Whenever the string "agent" turns up in a line of the data below, copy that line.

(Data extracted from a collection)
%%
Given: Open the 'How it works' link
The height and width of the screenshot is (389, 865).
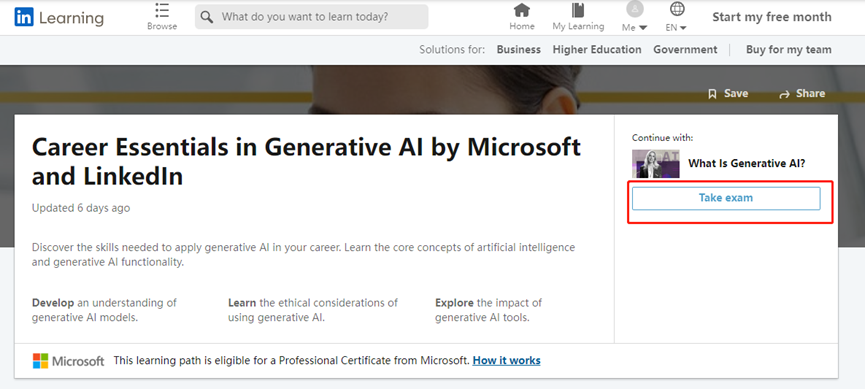Looking at the screenshot, I should [x=506, y=361].
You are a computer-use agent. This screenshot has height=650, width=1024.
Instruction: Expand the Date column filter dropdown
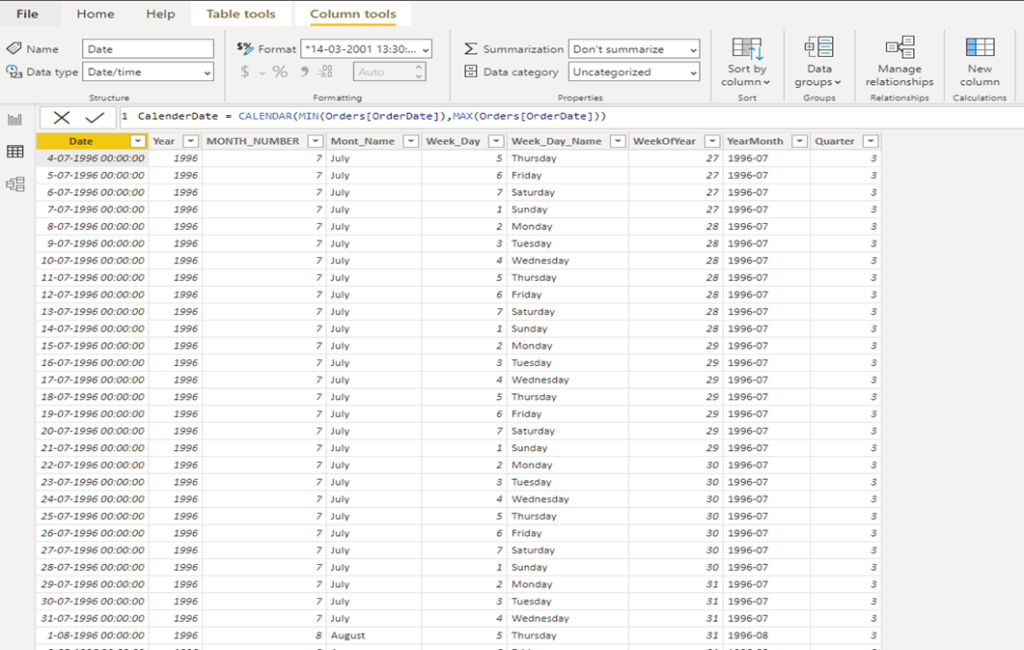pyautogui.click(x=138, y=139)
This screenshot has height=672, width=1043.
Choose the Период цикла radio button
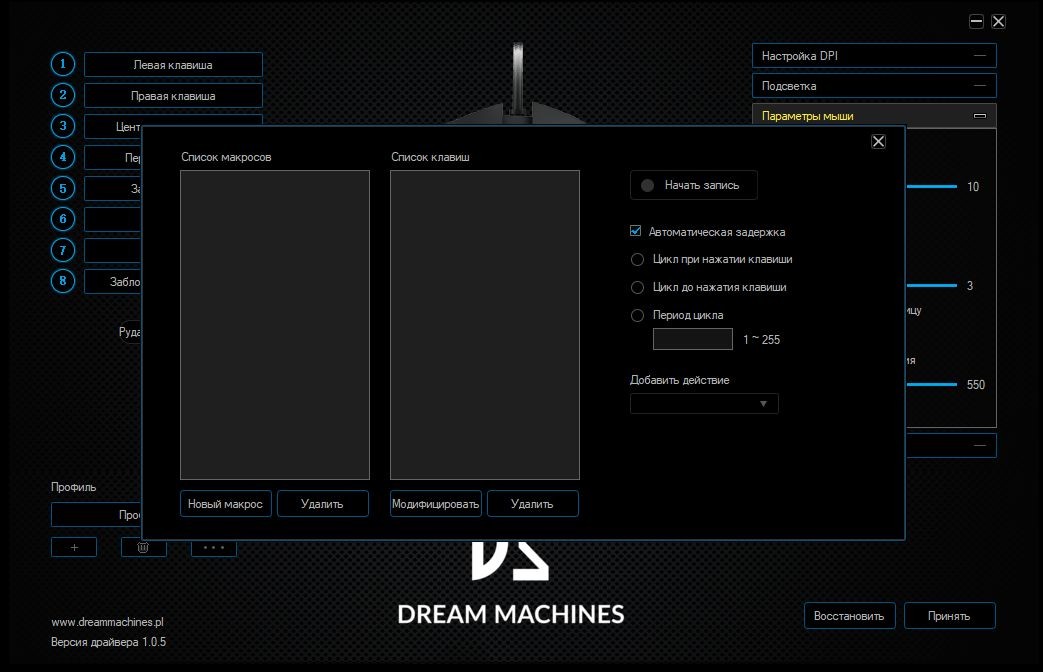638,315
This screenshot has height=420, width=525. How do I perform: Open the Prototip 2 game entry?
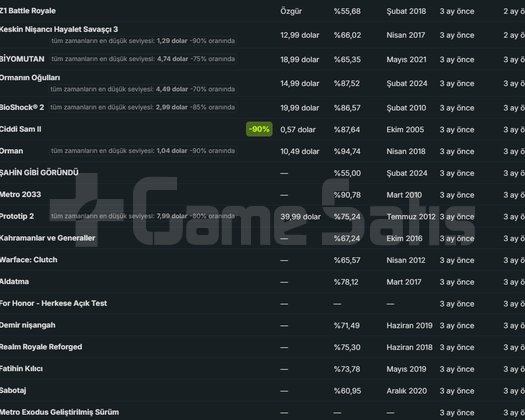coord(17,216)
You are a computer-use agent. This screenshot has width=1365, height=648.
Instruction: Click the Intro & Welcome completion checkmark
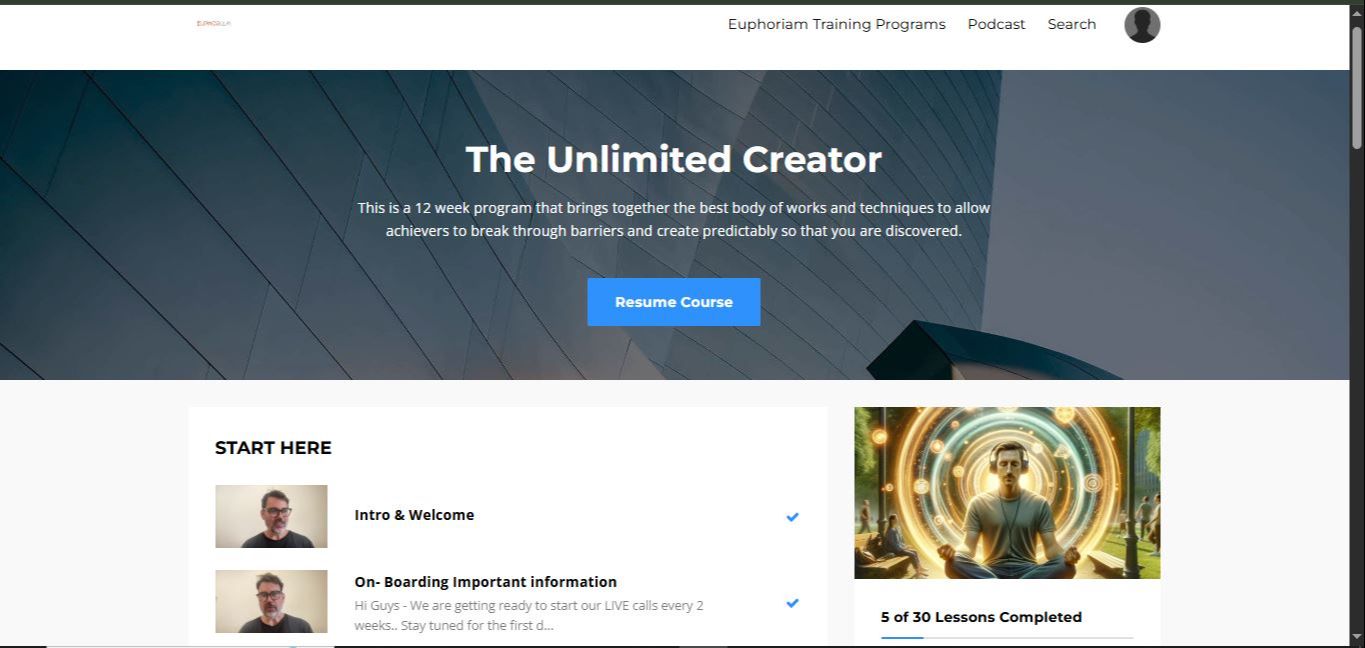[792, 517]
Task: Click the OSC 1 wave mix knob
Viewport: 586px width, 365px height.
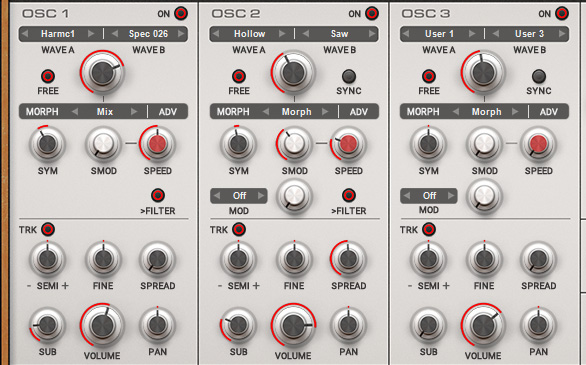Action: (x=102, y=72)
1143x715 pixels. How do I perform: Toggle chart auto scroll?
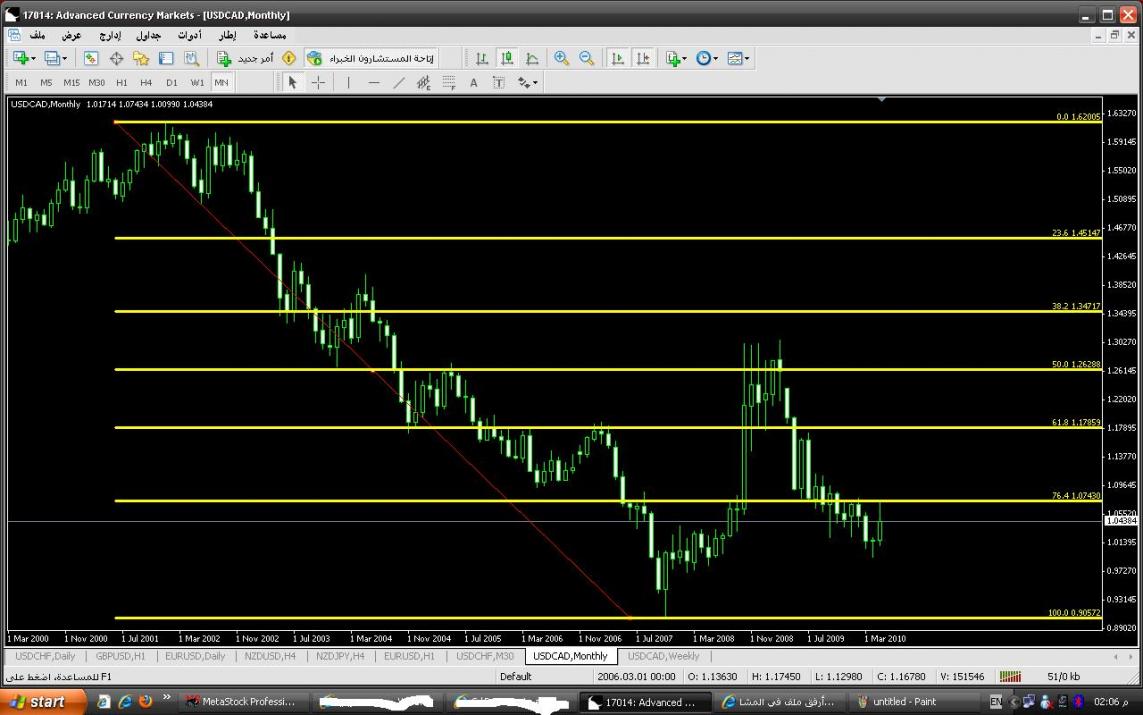click(618, 59)
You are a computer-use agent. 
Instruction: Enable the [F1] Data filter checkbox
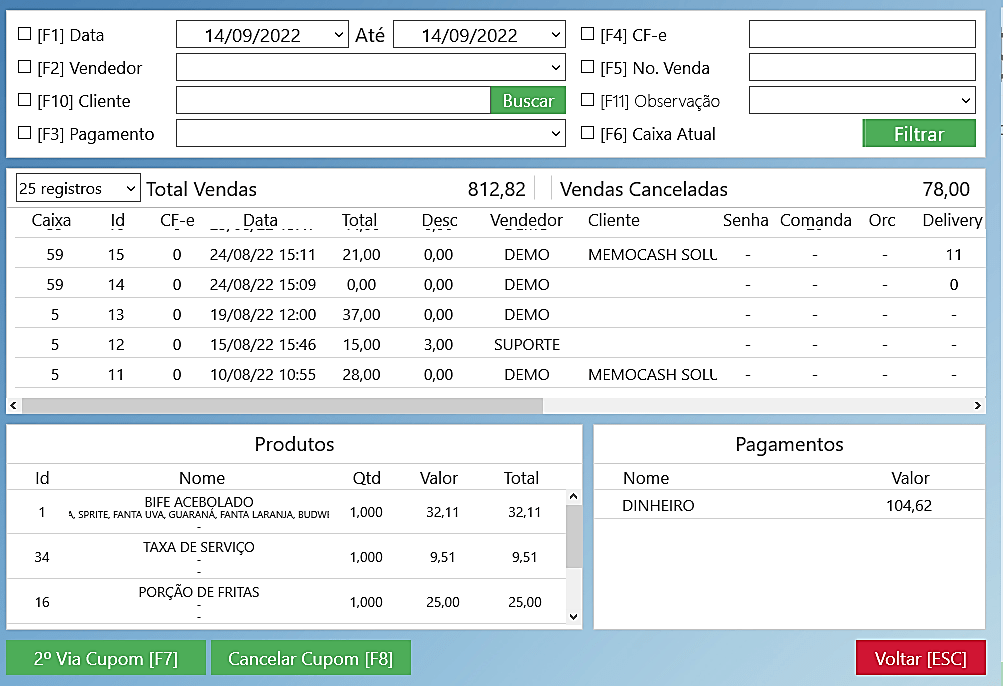25,35

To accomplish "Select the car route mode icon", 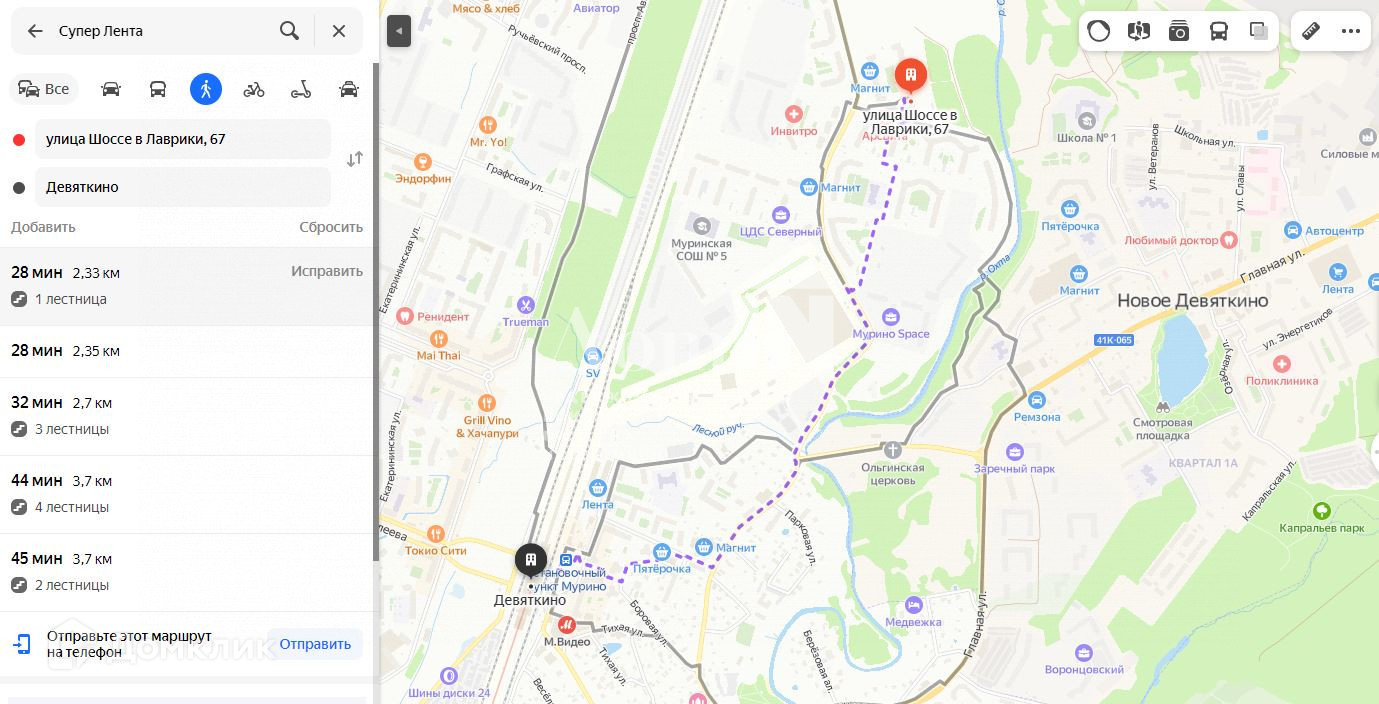I will (x=111, y=89).
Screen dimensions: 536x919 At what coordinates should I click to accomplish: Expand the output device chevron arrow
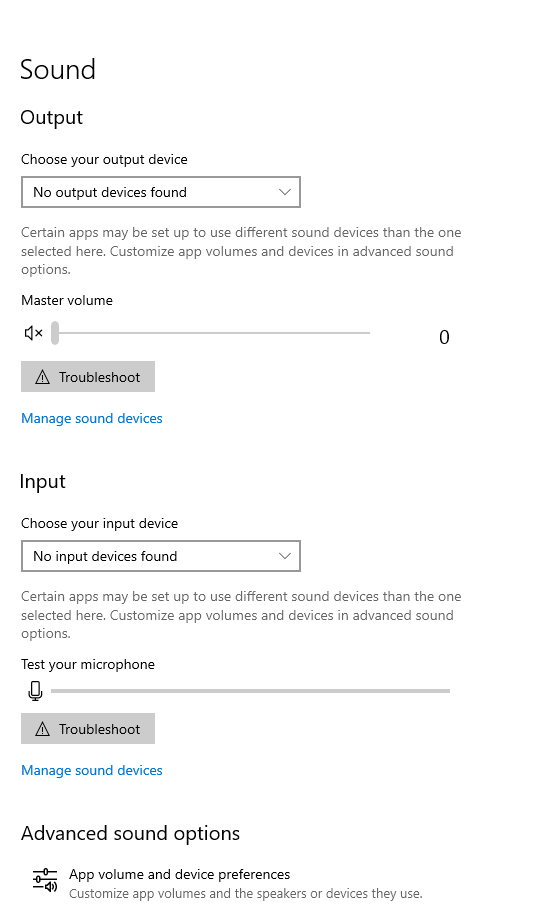pyautogui.click(x=285, y=192)
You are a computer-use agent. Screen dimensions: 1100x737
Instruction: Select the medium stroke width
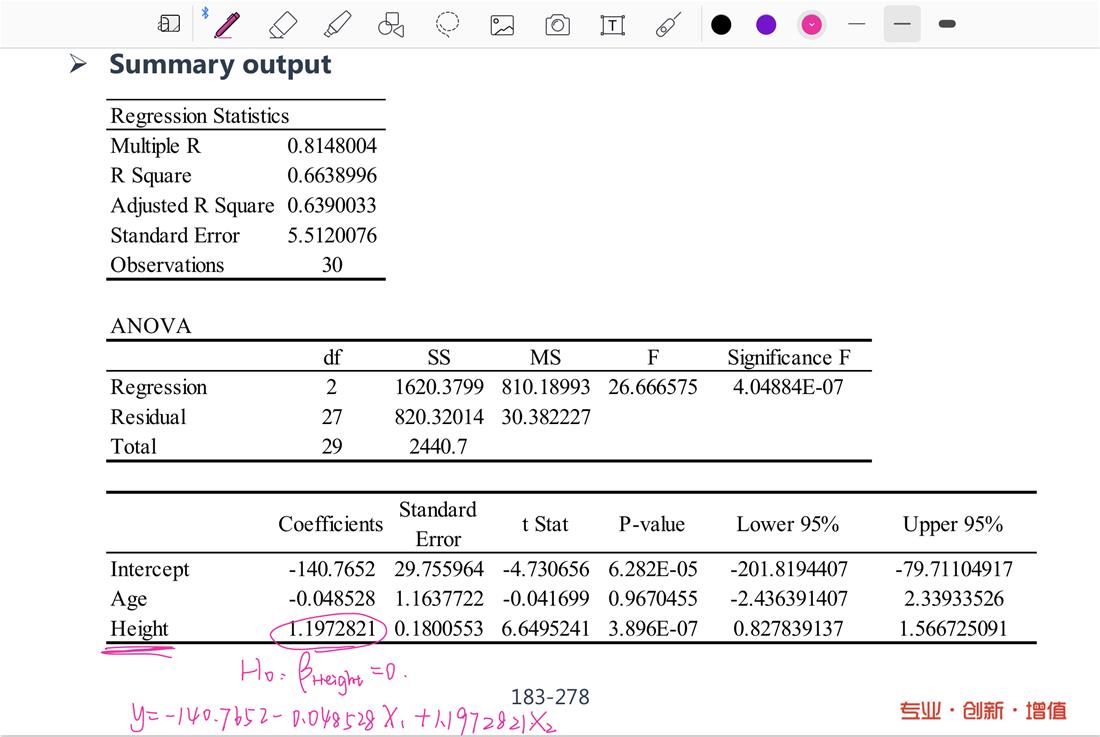click(902, 24)
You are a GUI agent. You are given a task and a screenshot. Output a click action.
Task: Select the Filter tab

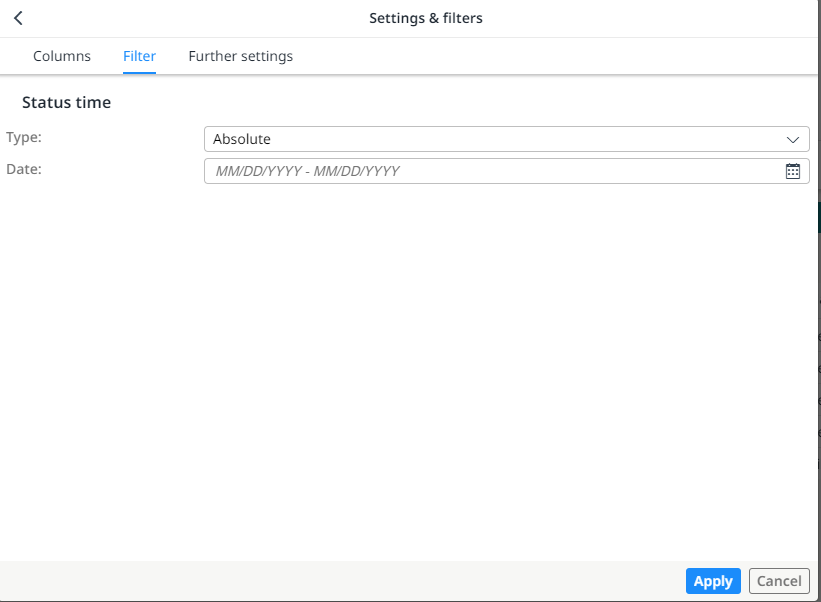point(139,56)
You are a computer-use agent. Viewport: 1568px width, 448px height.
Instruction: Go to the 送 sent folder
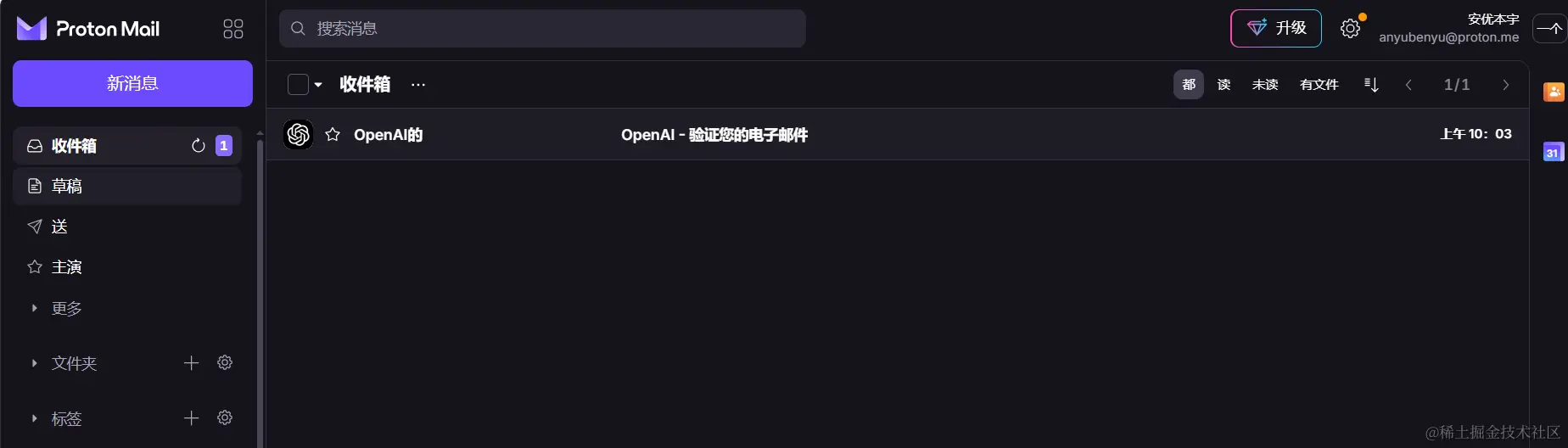pos(127,227)
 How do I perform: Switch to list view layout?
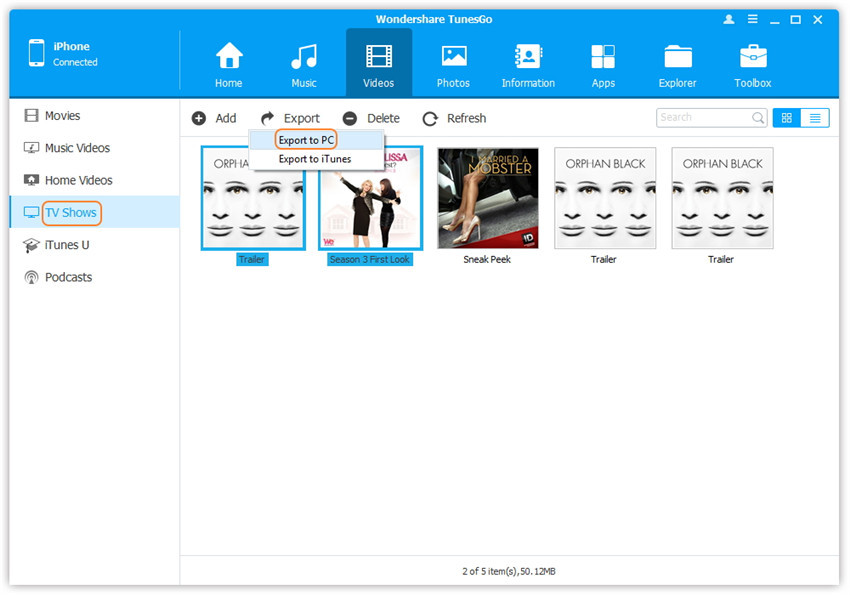click(x=815, y=118)
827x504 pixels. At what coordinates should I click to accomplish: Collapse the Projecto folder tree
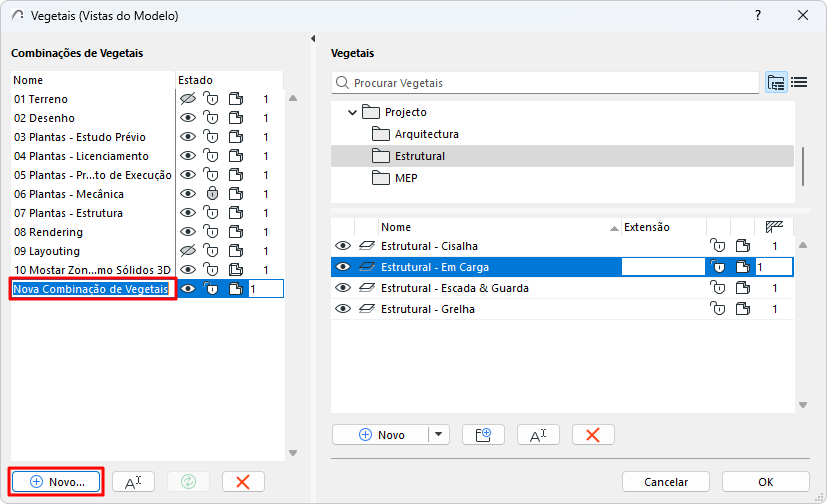point(352,112)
%%
▶ [Written response]
You are a computer-use agent. This screenshot has height=650, width=1024.
You are a computer-use agent. This screenshot has width=1365, height=648.
You are a computer-use agent. 
You are a computer-use agent. Screen dimensions: 1100x737
You are a GUI agent. You are given a task and a screenshot. Output a click action.
You are a computer-use agent. Viewport: 1568px width, 448px height.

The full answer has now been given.